Adeline é uma profissional do sexo desde 2005. Antes, ela era casada, mãe de dois filhos, mas depois do divórcio não conseguia mais sustentar a família.
"Uma amiga veio para mim e disse: 'por que você está sofrendo? Há uma alternativa. Você pode ganhar dinheiro com sexo'", conta ela.
"Eu tentei e me dei conta que estava ganhando mais dinheiro do que conseguiria de outras maneiras. Então, decidi seguir esse caminho."
Mas trabalhar com sexo traz riscos, ela relata.
"Em 2007, eu estava trabalhando uma noite e um grupo de homens espancou a mim e a uma amiga. Eles nos deixaram peladas, sem nada. Em outra ocasião, um cliente me estuprou durante uma sessão. Eu nunca o denunciei. O cara era conhecido na área e havia estuprado outras mulheres, e perseguiria quem o tivesse denunciado. Eu achei melhor ficar quieta, não fiz nada."
Chrissie Nasiyo, enfermeira/mentora da Médicos Sem Fronteiras, Nsanje (região sul)
Chrissie trabalha com o projeto de profissionais do sexo há dois anos.
"Para alguém dizer 'eu sou uma profissional do sexo' é difícil por causa da cultura, o estigma, a discriminação que acompanha isso. Outras não ligam muito."
Chrissie explica que há uma percepção diferente entre diferentes tipos de profissionais do sexo no Malaui.
"A maior parte quer dizer trabalhadoras do sexo 'comerciais' quando falam do trabalho com sexo, porque é um trabalho para elas. Ela acorda, se veste e vai encontrar um cliente. Mas a trabalhadora do sexo de 'transações' pode ser da classe trabalhadora, ir a seu trabalho normal e ter múltiplos parceiros em troca de produtos, sem aceitar que é uma trabalhadora do sexo."
"Para essas mulheres, definir isso pode ajudar."
Chrissie oferece os mesmos serviços para trabalhadoras do sexo "comerciais" e "transacionais". Participantes recebem camisinhas, testes para HIV e outras infecções, planejamento familiar, terapia anti-retroviral se são HIV-positivas. Ela diz que maior parte das trabalhadoras de sexo com quem trabalha são soropositivas.
"Eu amo trabalhar com as meninas porque elas têm histórias para contar. Você pode julgá-las de fora, mas se você ouve suas histórias, você sente que o que estão fazendo não é errado. Estão fazendo por um motivo."
Ketisha, trabalhadora do sexo, Mwanza (região sul, fronteira com Moçambique)
Quando Ketisha, de 16 anos, estava na escola, ela estava em um relacionamento que resultou em uma gravidez. Seu pai não a apoiou.

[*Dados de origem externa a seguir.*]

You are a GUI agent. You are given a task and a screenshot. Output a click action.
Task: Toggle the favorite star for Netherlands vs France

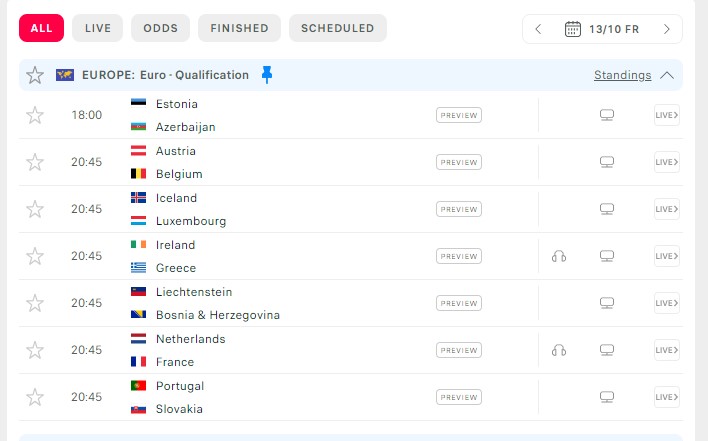(x=35, y=350)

Ela ficou com sua irmã por um tempo, mas o arranjo não durou. Ketisha tentou evitar se tornar uma profissional do sexo.
"Eu tentei vender mandasi (pão frito), mas as coisas não deram certo. Depois disso, tentei vender milho verde, mas no final, foi só dificuldade."

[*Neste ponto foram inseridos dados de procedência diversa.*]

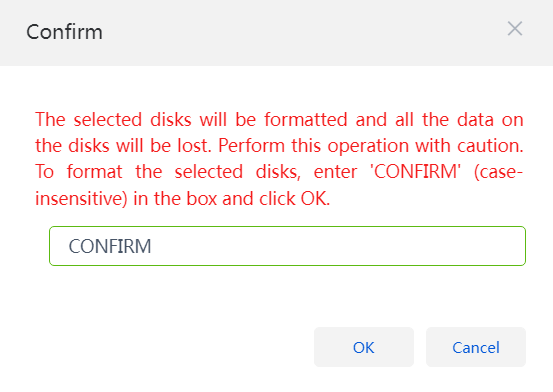The height and width of the screenshot is (392, 553).
Task: Click 'The selected disks' at warning start
Action: (113, 120)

"Ser uma adolescente e virar uma profissional do sexo não é fácil. Me perguntam por que eu estou em uma loja de bebidas ao invés de estar na escola. Meus pais não sabem que sou uma profissional do sexo."

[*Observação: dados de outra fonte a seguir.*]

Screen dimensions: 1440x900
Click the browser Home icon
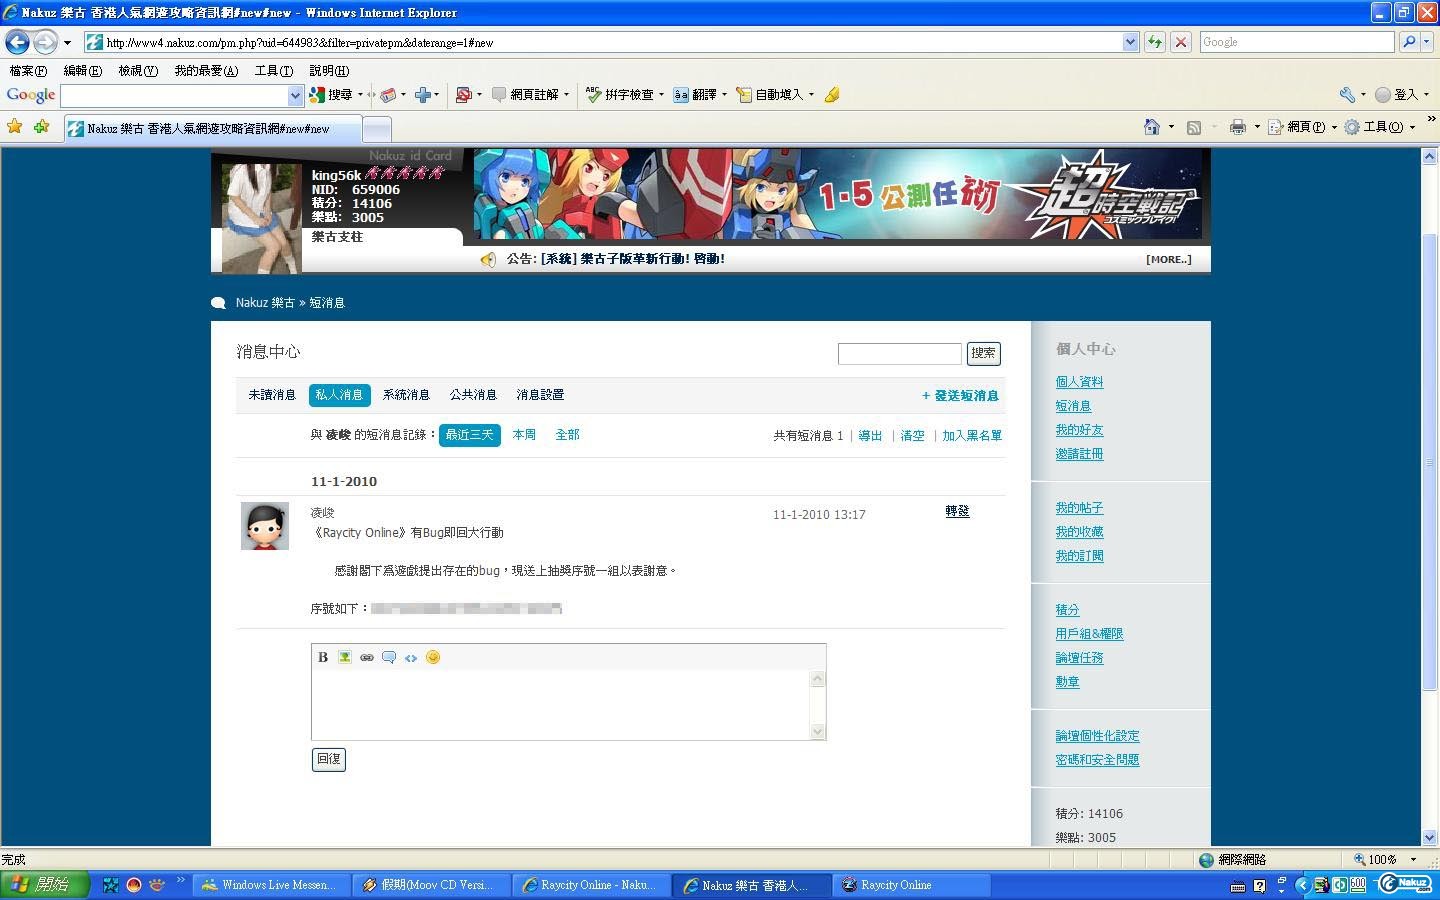[1152, 127]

"Quando olho em volta, vejo que muitas das profissionais do sexo estão enfrentando desafios. Estão sendo forçadas a manter relações com homens mais velhos sem usar proteção ou ganhar dinheiro. Se protestam, são abusadas fisicamente."
Jennifer, profissional do sexo, Mwanza
Jennifer, 26, é mãe solteira de duas crianças. Seu ex-companheiro era um ladrão profissional. Quando ela pediu para ele deixar a vida do crime, ele se recusou. Eles se separaram.
Em 2008, Jennifer entendeu que a única maneira que tinha para manter seus filhos era virando uma profissional do sexo.
"Quando meus parentes ouviram que eu havia virado uma profissional do sexo, eles me expulsaram e disseram que eu nunca deveria voltar para casa", ela diz.
"Mas o sangue é mais grosso que a água, e mais tarde eu fui visitá-los e eles me receberam. Meus filhos agora ficam com minha mãe."
"Como profissional do sexo, enfrento vários desafios. Uma vez, um cliente pagou adiantado e veio para meu quarto. Ele pediu que eu saísse e comprasse salgadinho, então eu fui. Quando eu voltei, eu vi que ele tinha roubado todo meu dinheiro e minhas roupas."
"Eu pretendo parar esse negócio de trabalhar com sexo. É muito difícil... Se eu continuar, sinto que vou morrer antes do tempo."